- Born: 18 February 1979 (age 47) Billund, Denmark
- Education: Aarhus Business College
- Title: Chairman of Kirkbi and The Lego Group
- Parent: Kjeld Kirk Kristiansen

= Thomas Kirk Kristiansen =

Danish billionaire businessman

Thomas Kirk Kristiansen (born 18 February 1979) is a Danish fourth-generation owner of The Lego Group. Together with his father Kjeld, and sisters Agnete and Sofie, they split ownership of a 75% stake in the company.

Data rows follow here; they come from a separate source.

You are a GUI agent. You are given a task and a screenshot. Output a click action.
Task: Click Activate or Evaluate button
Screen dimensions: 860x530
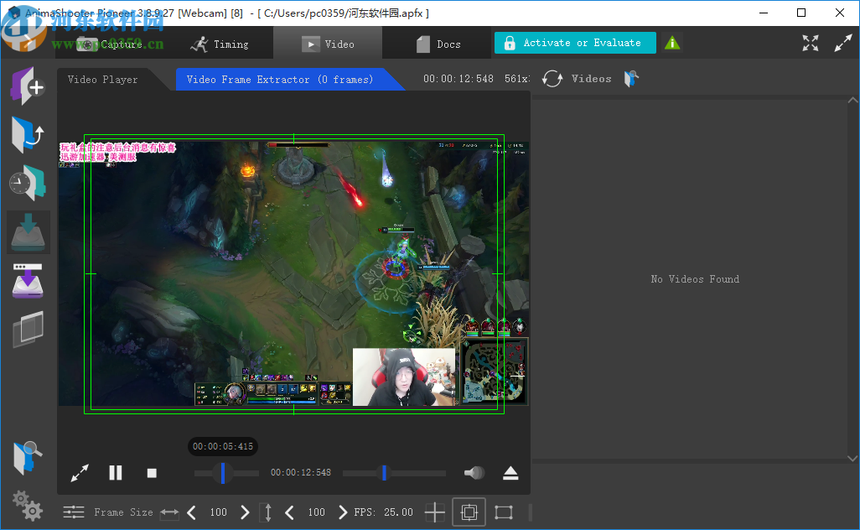(575, 43)
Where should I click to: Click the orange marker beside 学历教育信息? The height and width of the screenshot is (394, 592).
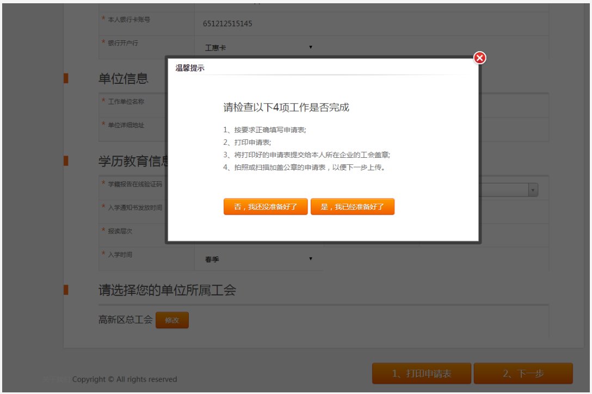66,161
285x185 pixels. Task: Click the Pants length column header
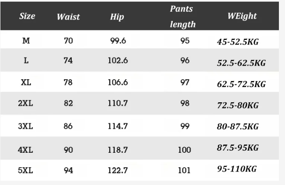click(x=183, y=17)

Among the children of Kjeld Kirk Kristiansen, Thomas is the one who takes the most active part in managing the company. In 2007, he joined the board of directors of the LEGO Foundation. In 2016, Thomas Kristiansen became deputy chairman of the company, and in 2020 he was appointed Chairman of the Board of Directors.

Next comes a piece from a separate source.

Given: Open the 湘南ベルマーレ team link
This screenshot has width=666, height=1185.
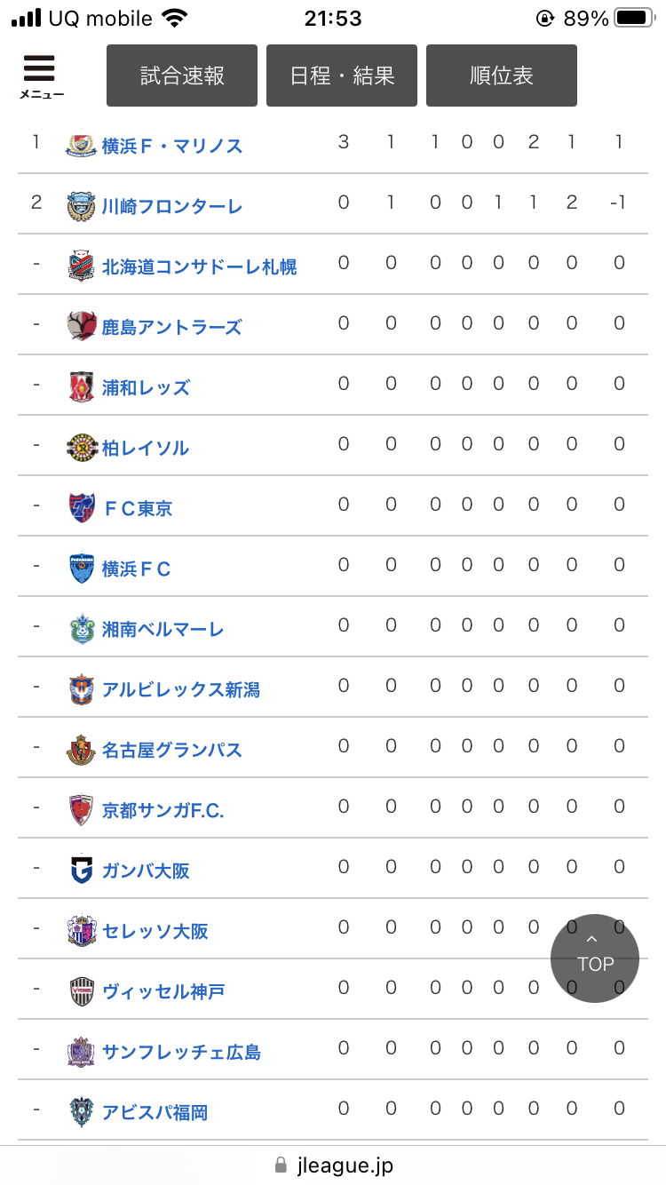Looking at the screenshot, I should click(163, 629).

On May 1, 2023, his father passed the title of Chairman of Kirkbi and the Lego Group to Thomas.

Thomas is married to the tournament rider Signe Kirk Kristiansen with whom he has a daughter.

Thomas Kristiansen made the 2025 Forbes Billionaires List with an estimated wealth of $7.7 billion and occupied the 439th position as of 20 July 2025.